Rules Need Not Apply

It all started well before the thought of soft serve even entered my mind on that warm February day. Weeks, months, even years before. I stopped following dieting rules.

Even more importantly, I reconciled within myself that dieting, namely allowing a weight loss program, an “expert”, or protocol, with their rules and lists of what I could eat or couldn’t eat, was harmful to my health.

Harmful to my health?, you may be asking. Am I being a bit dramatic? No. Not even close. I noticed that every time I said I couldn’t have something, I wanted it even more. Every time I told myself I was going to be “good” and eat healthier, I ate cheese, crackers and chocolate for dinner.

I didn’t arrive at this overnight. Not like Kelly Diels did. She shared on my Hungry: Trust Your Body. Free Your Mind podcast how she woke up one morning, realized that dieting and restricting foods was making her complicit with the societal rules that women need to be thin to be desirable.

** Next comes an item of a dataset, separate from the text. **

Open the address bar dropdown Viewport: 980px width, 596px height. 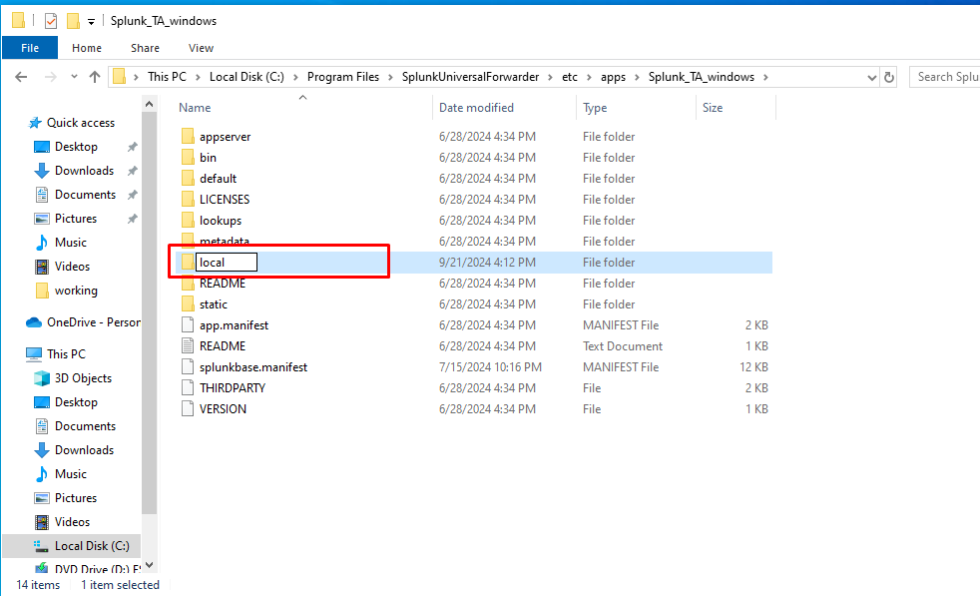[x=871, y=76]
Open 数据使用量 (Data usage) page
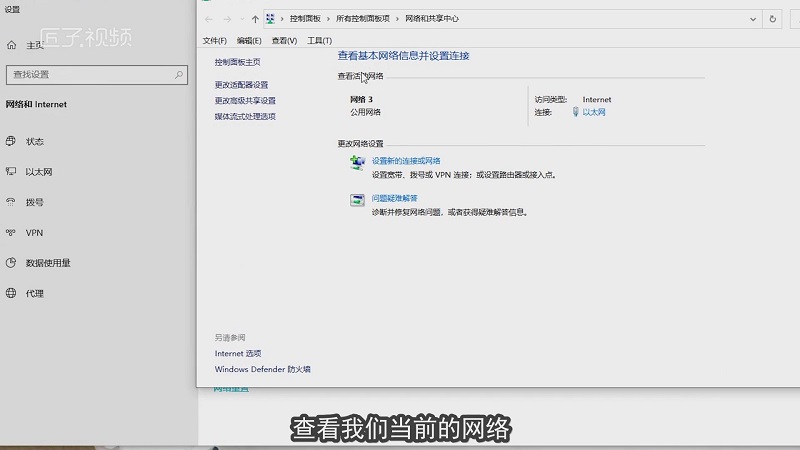This screenshot has width=800, height=450. tap(47, 263)
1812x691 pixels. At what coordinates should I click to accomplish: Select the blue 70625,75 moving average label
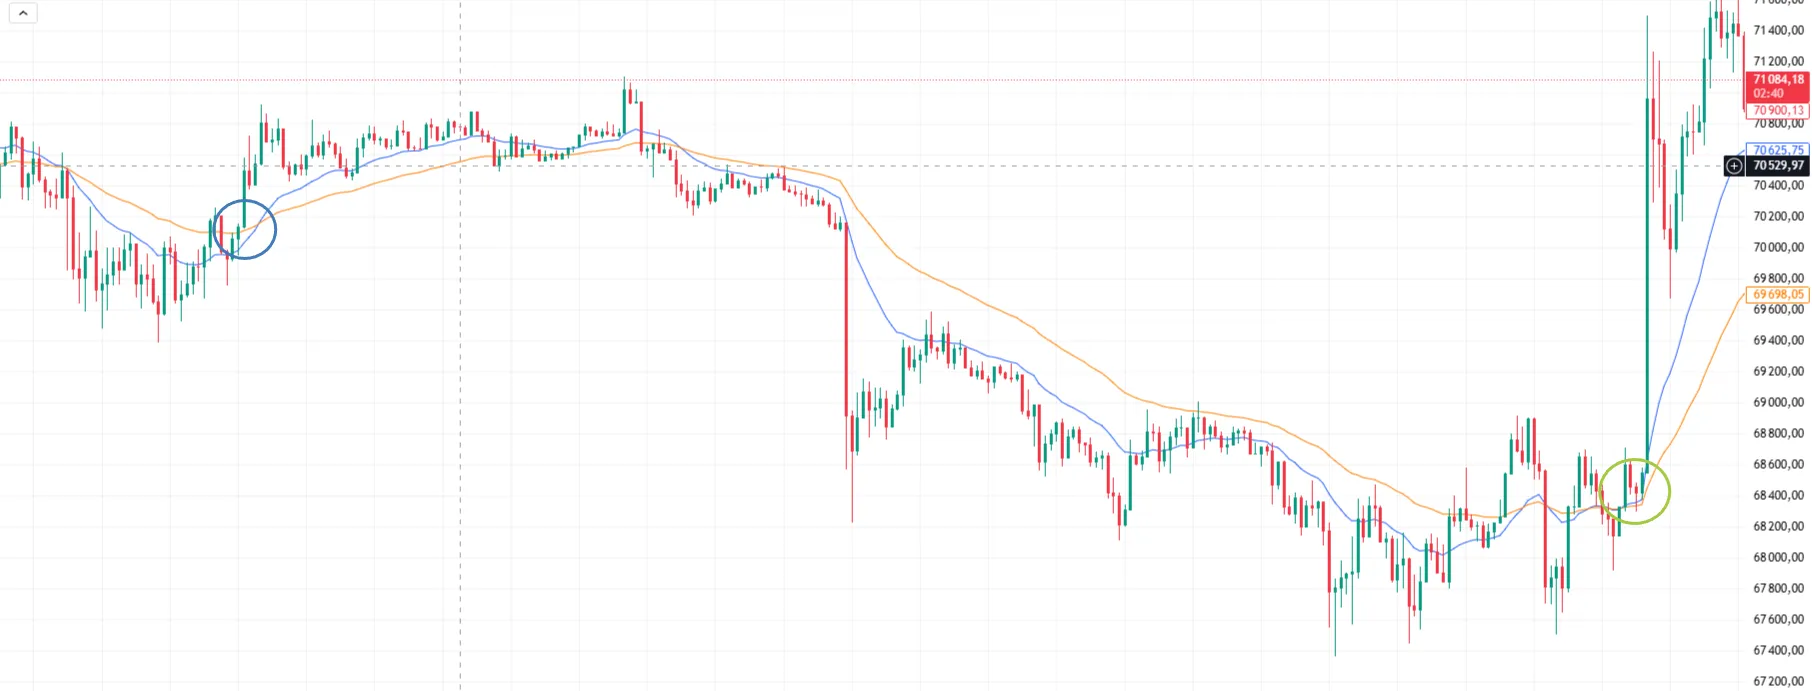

The moment Kelly connected those dots in her mind was the moment that she decided, when it came to food, she would never betray her body again. Like a switch that got turned off, she stopped dieting on the spot.

If you want to eat ice cream with freedom and ease, you can’t have a rule inside of you that says you can’t, shouldn’t, need to earn it, allow it only because it’s on a cheat day, or saying “fuck it” I’ll eat whatever the hell I want to eat.

To eat intuitively, practice letting go of the external rules and restrictive mindset around food.

Curiosity and Consulting Your Body

With rules, you now consult another source of wisdom: yourself.

Ask yourself a series of questions. These questions aren’t directed at your brain, that holds the ‘shoulds’ and ‘shouldn’ts’. The questions are directed at the whole of you, your body, your mind, your soul.

How hungry am I?

What am I hungry for?

What would I enjoy eating?

What would taste really good?

How do I want to feel after I’ve eaten?

Take the time to play out some scenarios and see how your body reacts to each one.

When I was considering soft serve, I wasn’t hungry for something nutritionally dense, like a full meal. I wanted something cold. I even considered an iced coffee. Conveniently, there was a coffee shop next to the bike shop. But no. Soft serve it was.

Eat with Your Attention

As I sat on the picnic table, I wasn’t on my phone. As with most of my meals now, when I sit to eat, eating is the only thing I’m doing.

I noticed how the ice cream tasted. Which was some of the best soft serve I’ve had (Dairy Queen, take notice!). I enjoyed bite after bite.

You likely know how to eat mindfully. When it comes to intuitive eating, you’re not doing it as a way to stop yourself from eating too much. You’re eating with all of your attention so you can fully enjoy food.

Permission to Eat More

When I ordered a medium, I did it as a reminder that I could have as much ice cream as I wanted. This is my way of reminding myself that I’m not restricting or limiting. I can’t tolerate restriction and I don’t want to trigger my mind to think a diet is coming.

When you eat intuitively, you allow yourself enough food that feels right to you. It’s not the smallest one, a tiny bite or just a square.

In the beginning of your intuitive eating journey, you may need to heal past diet trauma so your body is confident that you’ll give it enough nourishment.

Sweet Satisfaction

There comes a point when the sensation arrives. This is the magic of intuitive eating. That point of satisfaction. When it arrives, it can’t be disputed. It doesn’t matter how much you’ve eaten or how much you have left.

As I was eating my soft serve, I noticed the moment when every part of me was perfectly content. I knew that I could take another bite if I chose to, but why would I? It wouldn’t serve me, support me or give me more pleasure in what I’m eating.

Without rules or someone or something telling me what I should eat or not eat, I know this truth within myself because my body and awareness told me so.